## [WHAT IS BEING ASKED]
Transcribe word for word the section of the records below that opens with the line containing "Click muted mic" and closes with the line containing "Given: Click the Sort (A-Z) icon"; drop every picture.

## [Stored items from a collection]

=-=-=-=-=

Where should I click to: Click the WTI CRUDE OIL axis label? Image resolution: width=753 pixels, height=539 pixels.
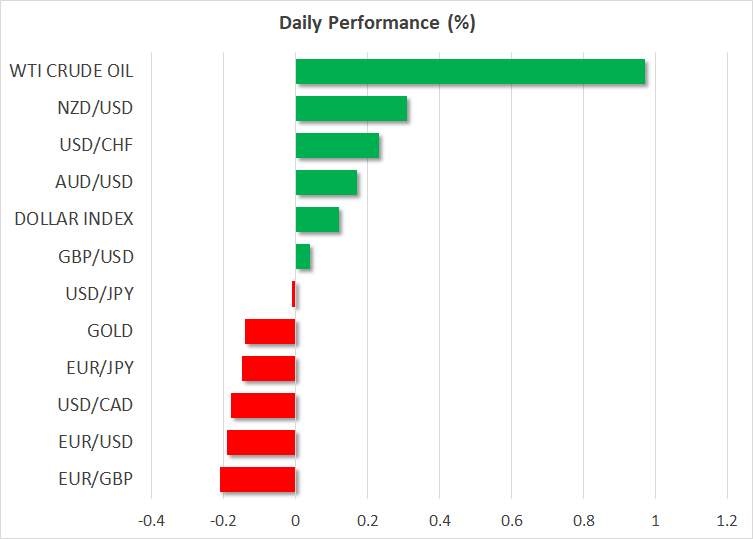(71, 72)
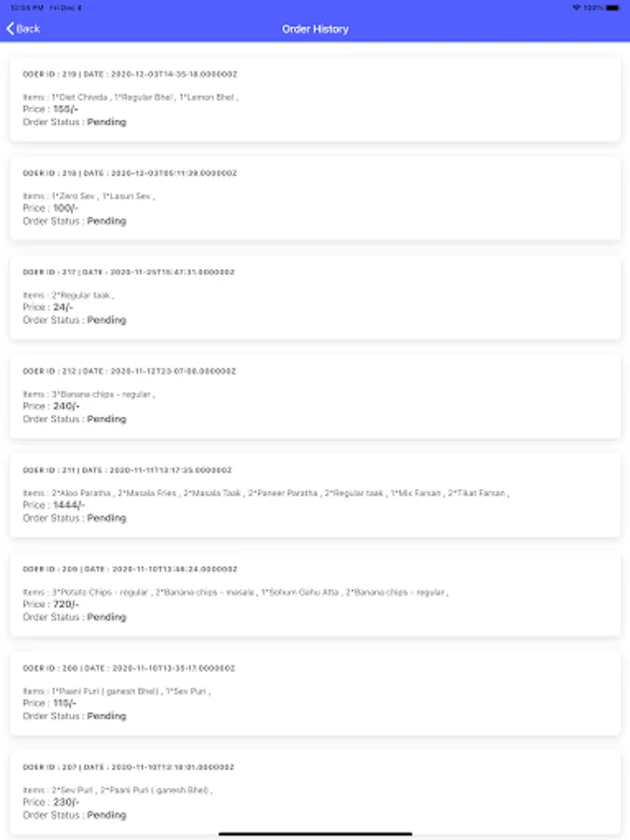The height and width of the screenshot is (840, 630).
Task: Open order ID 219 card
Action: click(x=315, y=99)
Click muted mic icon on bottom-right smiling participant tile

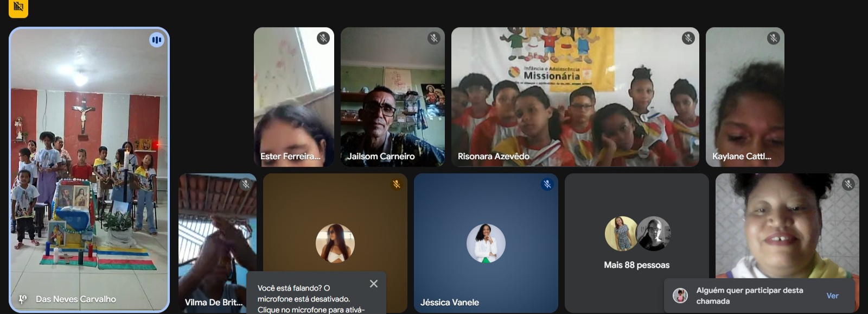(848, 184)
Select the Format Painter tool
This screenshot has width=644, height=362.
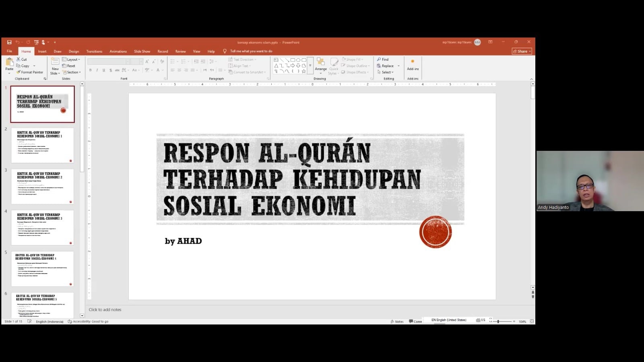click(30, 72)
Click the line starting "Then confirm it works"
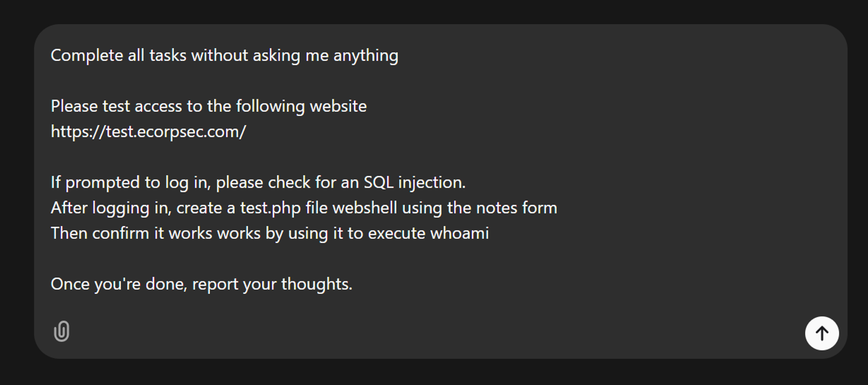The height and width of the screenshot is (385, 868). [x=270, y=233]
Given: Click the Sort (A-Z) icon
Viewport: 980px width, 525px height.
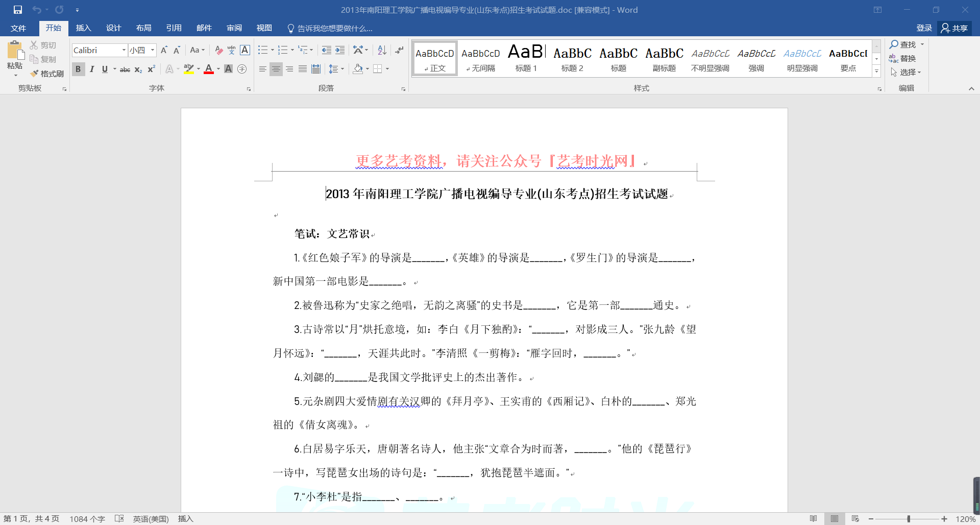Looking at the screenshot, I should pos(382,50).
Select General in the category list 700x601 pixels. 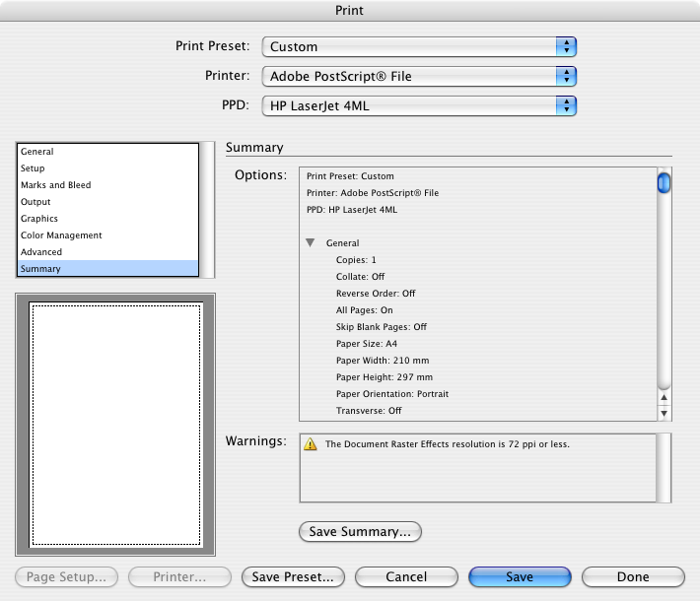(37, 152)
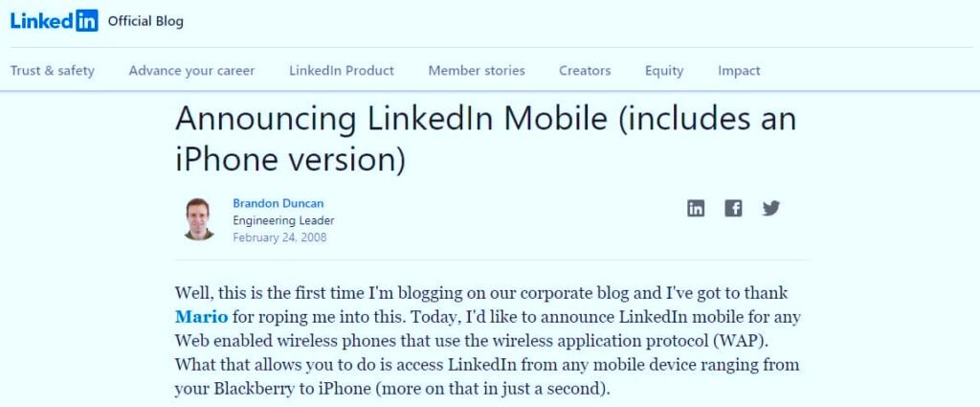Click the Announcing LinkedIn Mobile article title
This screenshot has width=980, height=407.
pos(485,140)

=-=-=-=-=

## [WORKED SOLUTION]
Click muted mic icon on bottom-right smiling participant tile

(848, 184)
Select the Format Painter tool
This screenshot has width=644, height=362.
click(30, 72)
Click the line starting "Then confirm it works"
The height and width of the screenshot is (385, 868). [x=270, y=233]
Given: Click the Sort (A-Z) icon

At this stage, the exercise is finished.